Ad (1): Compresence as Dyadic. Compresence, no matter what its 'adicity,' is a relation that must satisfy the following two constraints. (A) It must connect every trope in the bundle to every other trope. Suppose a bundle consists of non-relational tropes T1, T2, and T3. Then dyadic compresence connects T1 to T2, T2 to T3, and T1 to T3. The result is that each trope is connected to every other one. (B) The second constraint is that compresence is itself a trope assuming, as we are, that trope theory is a one-category ontology, an ontology that attempts to account for everything with tropes and constructions from tropes. Thus the relation of compresence occurs in reality as one or more particulars (unrepeatables), and not as a multiply exemplifed universal. So in the example just given there are, in addition to the three non-relational tropes T1, T2, and T3, three relational compresence tropes C1, C2, and C3.

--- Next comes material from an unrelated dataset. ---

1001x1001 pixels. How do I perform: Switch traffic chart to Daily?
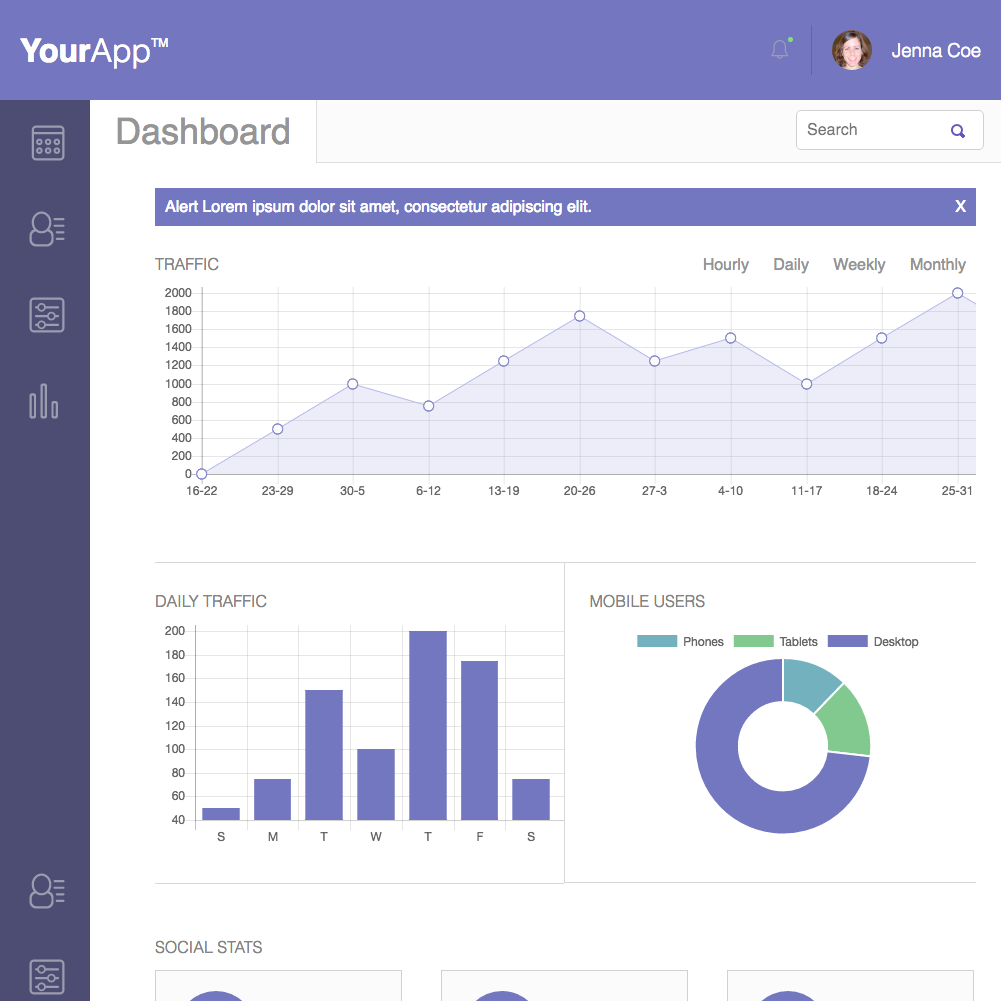pos(790,265)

But now it seems that dyadic compresence gives rise to a vicious infinite regress. In the minbundle we are considering there are six tropes: three ordinary tropes and three compresence tropes (C-tropes). But now it seems there must be 15 additional C-tropes to connect the six tropes just mentioned. For if the six tropes are a, b, c, d, e, f, then constraint (A) demands that each be connected to every other one. This yields 15 more C-tropes: Cab, Cbc, Ccd, Cde, Cef, Cac, Cad, Cae, Caf, Cbd, Cbe, Cbf, Cce, Ccf, Cdf. (Since compresence is a symmetrical relation, Cxy = Cyx.)
We are thus embarked upon an infinite regress. One might try to stop it before it starts by denying constraint (A) or constraint (B). We cannot drop the first constraint since the job of compresence is to tie together ALL the tropes in a trope-bundle. And we cannot drop the second constraint, according to which compresence is itself a trope, because, first, we need a unifier to connect tropes, and second, in a one-category ontology that connector can only be a trope.

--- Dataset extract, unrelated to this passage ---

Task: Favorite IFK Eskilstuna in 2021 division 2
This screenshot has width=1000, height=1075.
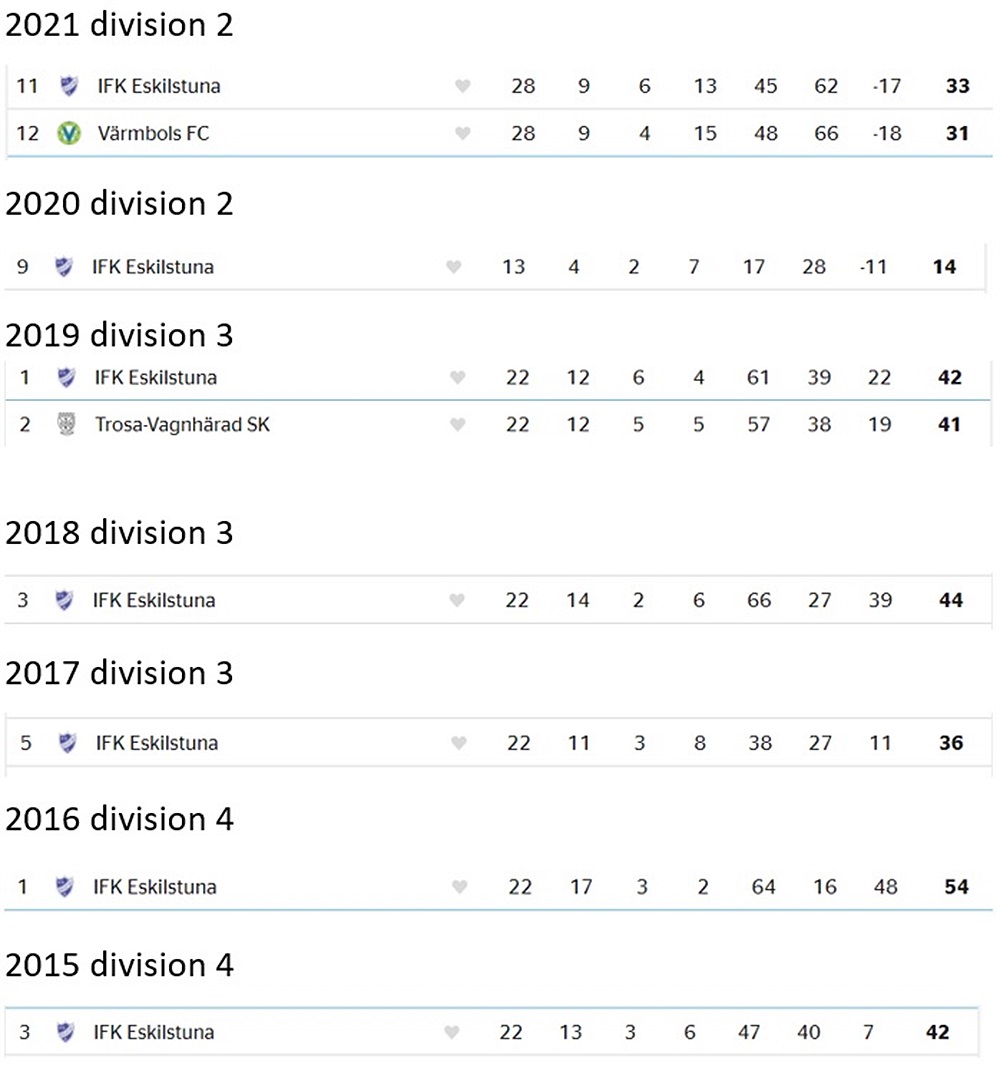Action: 463,86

Might one prevent the regress by claiming that, e.g., C1 (which connects T1 to T2) somehow includes within itself its relata T1 and T2, and is individuated by them, so that C1 cannot exist except as connecting T1 and T2? This, roughly, is Anna-Sofia Maurin's solution which I discuss and reject in section 5 of Trope Theory Meets Bradley's Regress.
The infinite regress would thus appear unavoidable. But is it vicious? One might think that dyadic compresence supervenes or is founded upon the natures of its relata. If two tropes were such that they could not exist without being compresent, then their compresence would supervene upon their natures and there would be no need for any additional entities to connect the C-trope to what it connects. But most tropes are merely contingently related to one another, which entails that their mere existence does not suffice to make them compresent. Here is a homey example. I make a meatball which has a particular, quite determinate, spheroid shape. This shape trope must be connected to some size trope or other, but there is no necessity that it be connected to some one determinate shape trope. It is a contingent fact that my meatball has a diameter of one inch. So if it does have a diamater of one inch, then the shape trope and the size trope are contingently connected, which is to say that their compresence cannot be supervenient upon their natures.
Upshot: dyadic compresence succumbs to Bradley's regress!
Ad (2): Compresence as Triadic. The idea here is that the bundling relation is three-termed: T1 is compresent with T2 at spatiotemporal position P. Thus the shape trope and the size trope of my meatball are compresent now on my counter. Is this consistent with the meatball's being in my frying pan a moment from now? Rather than examine this question, I will just point out that the regress objection that spells the doom of dyadic compresence also knocks out triadic compresence.
Ad (3): Compresence as N-Adic. This is is the idea that the bundling relation, compresence, has as many terms or relata as the number of tropes in the bundle. So if an ordinary particular is a bundle of one thousand nonrelational tropes, then that one bundle is held together by one chiliadic compresence trope. Molnar states that "On this account of compresence, no regress arises." I don't understand why he says this. Suppose you have a trope bundle consisting of five nonrelational tropes, and suppose compresence is n-adic. Then the bundling relation for this trope-bundle will be a pentadic or five-termed compresence relation. But by constraint (B) above, compresence is itself a trope. Thus our bundle with contain at least six tropes. And by constraint (A) above, compresence must connect every trope in a bundle to every other one. So the pentadic C-trope must be connected to the tropes it connects. Since this C-trope does not supervene on the natures of the tropes it connects, there is need for a six-termed C-trope to connect it to what it connects. But then the infinite regress is up and running in. So, unless I am missing something, an infinite regress arises whether compresence is dyadic, triadic, or n-adic.
One criticism that Molnar makes (49) echoing Simons (561) is that n-adic compresence "turns all the properties of an object into essential properties, that is, essential members of the bundle." How then is accidental change to be accounted for? A second problem Molnar raises is this. Suppose n-adic compresence unifies the tropes in object O1 while m-adic compresence unifies the tropes in object O2. If O1 and O2 have unequal numbers of properties, as seems possible, then the respective C-tropes witll have different 'adicities.' But then what makes them both compresence tropes? It cannot be their exact resemblance since their 'adicities' are different. How might a one-category trope ontology account for the fact that both C-tropes are compresence tropes?